**Exercise inputs:**
** Begin **
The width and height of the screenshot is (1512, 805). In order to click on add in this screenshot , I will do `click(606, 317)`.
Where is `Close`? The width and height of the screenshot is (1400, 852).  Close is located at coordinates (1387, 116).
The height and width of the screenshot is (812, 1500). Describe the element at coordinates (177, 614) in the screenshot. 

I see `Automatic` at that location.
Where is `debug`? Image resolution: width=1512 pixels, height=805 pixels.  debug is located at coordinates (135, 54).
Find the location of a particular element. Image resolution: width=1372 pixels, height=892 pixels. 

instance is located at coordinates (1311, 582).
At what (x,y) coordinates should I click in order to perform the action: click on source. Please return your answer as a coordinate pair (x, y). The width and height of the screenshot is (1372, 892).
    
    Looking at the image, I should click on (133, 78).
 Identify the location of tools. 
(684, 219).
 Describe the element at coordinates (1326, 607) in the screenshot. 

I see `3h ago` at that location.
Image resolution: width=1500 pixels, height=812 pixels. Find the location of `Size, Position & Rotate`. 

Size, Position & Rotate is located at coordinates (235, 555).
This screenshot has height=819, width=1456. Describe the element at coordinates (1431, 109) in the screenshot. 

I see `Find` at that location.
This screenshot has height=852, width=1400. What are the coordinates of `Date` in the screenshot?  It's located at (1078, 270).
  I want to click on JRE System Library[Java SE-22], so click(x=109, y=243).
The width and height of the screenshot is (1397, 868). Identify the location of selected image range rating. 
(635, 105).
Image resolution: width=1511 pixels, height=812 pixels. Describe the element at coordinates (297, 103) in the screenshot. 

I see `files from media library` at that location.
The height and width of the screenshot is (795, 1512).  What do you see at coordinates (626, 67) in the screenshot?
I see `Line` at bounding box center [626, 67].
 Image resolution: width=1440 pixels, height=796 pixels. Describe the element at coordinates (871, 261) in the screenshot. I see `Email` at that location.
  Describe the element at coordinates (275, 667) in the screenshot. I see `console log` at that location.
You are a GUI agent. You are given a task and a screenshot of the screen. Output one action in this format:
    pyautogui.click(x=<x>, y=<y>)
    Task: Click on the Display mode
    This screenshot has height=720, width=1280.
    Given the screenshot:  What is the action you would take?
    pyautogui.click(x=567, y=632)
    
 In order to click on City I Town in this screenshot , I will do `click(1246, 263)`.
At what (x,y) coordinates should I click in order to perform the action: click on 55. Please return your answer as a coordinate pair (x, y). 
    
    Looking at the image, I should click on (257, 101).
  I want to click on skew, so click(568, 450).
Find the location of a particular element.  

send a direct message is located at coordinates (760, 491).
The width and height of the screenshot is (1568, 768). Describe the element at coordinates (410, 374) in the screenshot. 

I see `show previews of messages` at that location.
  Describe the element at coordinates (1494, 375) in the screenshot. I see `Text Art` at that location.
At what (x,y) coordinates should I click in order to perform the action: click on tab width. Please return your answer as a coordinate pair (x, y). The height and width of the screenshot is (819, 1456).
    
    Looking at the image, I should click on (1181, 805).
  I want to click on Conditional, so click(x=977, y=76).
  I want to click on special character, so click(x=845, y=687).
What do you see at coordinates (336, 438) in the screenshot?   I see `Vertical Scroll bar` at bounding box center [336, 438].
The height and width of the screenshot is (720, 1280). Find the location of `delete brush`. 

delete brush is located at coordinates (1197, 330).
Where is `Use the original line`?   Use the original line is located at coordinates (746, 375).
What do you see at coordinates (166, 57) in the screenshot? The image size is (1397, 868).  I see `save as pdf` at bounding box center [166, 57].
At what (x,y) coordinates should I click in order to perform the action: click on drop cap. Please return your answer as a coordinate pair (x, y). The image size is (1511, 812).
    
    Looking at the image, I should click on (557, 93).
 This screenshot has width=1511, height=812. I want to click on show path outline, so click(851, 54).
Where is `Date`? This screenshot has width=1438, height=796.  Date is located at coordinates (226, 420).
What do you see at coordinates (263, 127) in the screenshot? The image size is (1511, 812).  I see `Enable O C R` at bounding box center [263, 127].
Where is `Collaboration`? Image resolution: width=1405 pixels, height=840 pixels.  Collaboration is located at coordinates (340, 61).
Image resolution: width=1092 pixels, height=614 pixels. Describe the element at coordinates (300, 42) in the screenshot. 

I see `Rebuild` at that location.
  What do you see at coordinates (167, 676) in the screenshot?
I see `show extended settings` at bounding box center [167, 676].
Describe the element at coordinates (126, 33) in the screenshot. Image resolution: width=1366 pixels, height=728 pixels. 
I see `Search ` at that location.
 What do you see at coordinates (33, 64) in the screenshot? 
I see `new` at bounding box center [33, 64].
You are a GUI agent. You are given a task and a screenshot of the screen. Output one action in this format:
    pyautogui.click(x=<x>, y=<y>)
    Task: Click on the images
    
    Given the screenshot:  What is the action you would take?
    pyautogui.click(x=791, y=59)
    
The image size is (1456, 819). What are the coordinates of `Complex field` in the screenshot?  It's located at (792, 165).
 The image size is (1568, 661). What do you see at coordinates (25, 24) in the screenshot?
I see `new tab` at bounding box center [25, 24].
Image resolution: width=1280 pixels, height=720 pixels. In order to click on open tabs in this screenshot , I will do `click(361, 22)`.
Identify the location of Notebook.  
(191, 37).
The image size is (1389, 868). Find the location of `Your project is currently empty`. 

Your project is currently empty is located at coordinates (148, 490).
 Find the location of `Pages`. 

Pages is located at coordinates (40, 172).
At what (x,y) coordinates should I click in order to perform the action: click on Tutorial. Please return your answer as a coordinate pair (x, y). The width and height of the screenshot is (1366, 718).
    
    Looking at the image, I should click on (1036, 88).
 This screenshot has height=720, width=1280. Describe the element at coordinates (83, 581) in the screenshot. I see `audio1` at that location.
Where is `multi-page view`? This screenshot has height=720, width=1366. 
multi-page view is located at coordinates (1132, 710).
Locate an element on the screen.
** End **
**Challenge:**
Copy all of the rows above, word for word.

**Exercise solution:**
The width and height of the screenshot is (1512, 805). In order to click on add in this screenshot , I will do `click(606, 317)`.
Where is `Close`? The width and height of the screenshot is (1400, 852).  Close is located at coordinates (1387, 116).
The height and width of the screenshot is (812, 1500). Describe the element at coordinates (177, 614) in the screenshot. 

I see `Automatic` at that location.
Where is `debug`? Image resolution: width=1512 pixels, height=805 pixels.  debug is located at coordinates (135, 54).
Find the location of a particular element. Image resolution: width=1372 pixels, height=892 pixels. 

instance is located at coordinates (1311, 582).
At what (x,y) coordinates should I click in order to perform the action: click on source. Please return your answer as a coordinate pair (x, y). The width and height of the screenshot is (1372, 892).
    
    Looking at the image, I should click on (133, 78).
 Identify the location of tools. 
(684, 219).
 Describe the element at coordinates (1326, 607) in the screenshot. 

I see `3h ago` at that location.
Image resolution: width=1500 pixels, height=812 pixels. Find the location of `Size, Position & Rotate`. 

Size, Position & Rotate is located at coordinates (235, 555).
This screenshot has height=819, width=1456. Describe the element at coordinates (1431, 109) in the screenshot. 

I see `Find` at that location.
This screenshot has height=852, width=1400. What are the coordinates of `Date` in the screenshot?  It's located at (1078, 270).
  I want to click on JRE System Library[Java SE-22], so click(x=109, y=243).
The width and height of the screenshot is (1397, 868). Identify the location of selected image range rating. 
(635, 105).
Image resolution: width=1511 pixels, height=812 pixels. Describe the element at coordinates (297, 103) in the screenshot. 

I see `files from media library` at that location.
The height and width of the screenshot is (795, 1512).  What do you see at coordinates (626, 67) in the screenshot?
I see `Line` at bounding box center [626, 67].
 Image resolution: width=1440 pixels, height=796 pixels. Describe the element at coordinates (871, 261) in the screenshot. I see `Email` at that location.
  Describe the element at coordinates (275, 667) in the screenshot. I see `console log` at that location.
You are a GUI agent. You are given a task and a screenshot of the screen. Output one action in this format:
    pyautogui.click(x=<x>, y=<y>)
    Task: Click on the Display mode
    This screenshot has height=720, width=1280.
    Given the screenshot:  What is the action you would take?
    pyautogui.click(x=567, y=632)
    
 In order to click on City I Town in this screenshot , I will do `click(1246, 263)`.
At what (x,y) coordinates should I click in order to perform the action: click on 55. Please return your answer as a coordinate pair (x, y). 
    
    Looking at the image, I should click on (257, 101).
  I want to click on skew, so click(568, 450).
Find the location of a particular element.  

send a direct message is located at coordinates (760, 491).
The width and height of the screenshot is (1568, 768). Describe the element at coordinates (410, 374) in the screenshot. 

I see `show previews of messages` at that location.
  Describe the element at coordinates (1494, 375) in the screenshot. I see `Text Art` at that location.
At what (x,y) coordinates should I click in order to perform the action: click on tab width. Please return your answer as a coordinate pair (x, y). The height and width of the screenshot is (819, 1456).
    
    Looking at the image, I should click on (1181, 805).
  I want to click on Conditional, so click(x=977, y=76).
  I want to click on special character, so click(x=845, y=687).
What do you see at coordinates (336, 438) in the screenshot?   I see `Vertical Scroll bar` at bounding box center [336, 438].
The height and width of the screenshot is (720, 1280). Find the location of `delete brush`. 

delete brush is located at coordinates (1197, 330).
Where is `Use the original line`?   Use the original line is located at coordinates (746, 375).
What do you see at coordinates (166, 57) in the screenshot? The image size is (1397, 868).  I see `save as pdf` at bounding box center [166, 57].
At what (x,y) coordinates should I click in order to perform the action: click on drop cap. Please return your answer as a coordinate pair (x, y). The image size is (1511, 812).
    
    Looking at the image, I should click on (557, 93).
 This screenshot has width=1511, height=812. I want to click on show path outline, so click(851, 54).
Where is `Date`? This screenshot has width=1438, height=796.  Date is located at coordinates (226, 420).
What do you see at coordinates (263, 127) in the screenshot? The image size is (1511, 812).  I see `Enable O C R` at bounding box center [263, 127].
Where is `Collaboration`? Image resolution: width=1405 pixels, height=840 pixels.  Collaboration is located at coordinates (340, 61).
Image resolution: width=1092 pixels, height=614 pixels. Describe the element at coordinates (300, 42) in the screenshot. 

I see `Rebuild` at that location.
  What do you see at coordinates (167, 676) in the screenshot?
I see `show extended settings` at bounding box center [167, 676].
Describe the element at coordinates (126, 33) in the screenshot. Image resolution: width=1366 pixels, height=728 pixels. 
I see `Search ` at that location.
 What do you see at coordinates (33, 64) in the screenshot? 
I see `new` at bounding box center [33, 64].
You are a GUI agent. You are given a task and a screenshot of the screen. Output one action in this format:
    pyautogui.click(x=<x>, y=<y>)
    Task: Click on the images
    
    Given the screenshot:  What is the action you would take?
    pyautogui.click(x=791, y=59)
    
The image size is (1456, 819). What are the coordinates of `Complex field` in the screenshot?  It's located at (792, 165).
 The image size is (1568, 661). What do you see at coordinates (25, 24) in the screenshot?
I see `new tab` at bounding box center [25, 24].
Image resolution: width=1280 pixels, height=720 pixels. In order to click on open tabs in this screenshot , I will do `click(361, 22)`.
Identify the location of Notebook.  
(191, 37).
The image size is (1389, 868). Find the location of `Your project is currently empty`. 

Your project is currently empty is located at coordinates (148, 490).
 Find the location of `Pages`. 

Pages is located at coordinates (40, 172).
At what (x,y) coordinates should I click in order to perform the action: click on Tutorial. Please return your answer as a coordinate pair (x, y). The width and height of the screenshot is (1366, 718).
    
    Looking at the image, I should click on (1036, 88).
 This screenshot has height=720, width=1280. Describe the element at coordinates (83, 581) in the screenshot. I see `audio1` at that location.
Where is `multi-page view`? This screenshot has height=720, width=1366. 
multi-page view is located at coordinates (1132, 710).
Locate an element on the screen.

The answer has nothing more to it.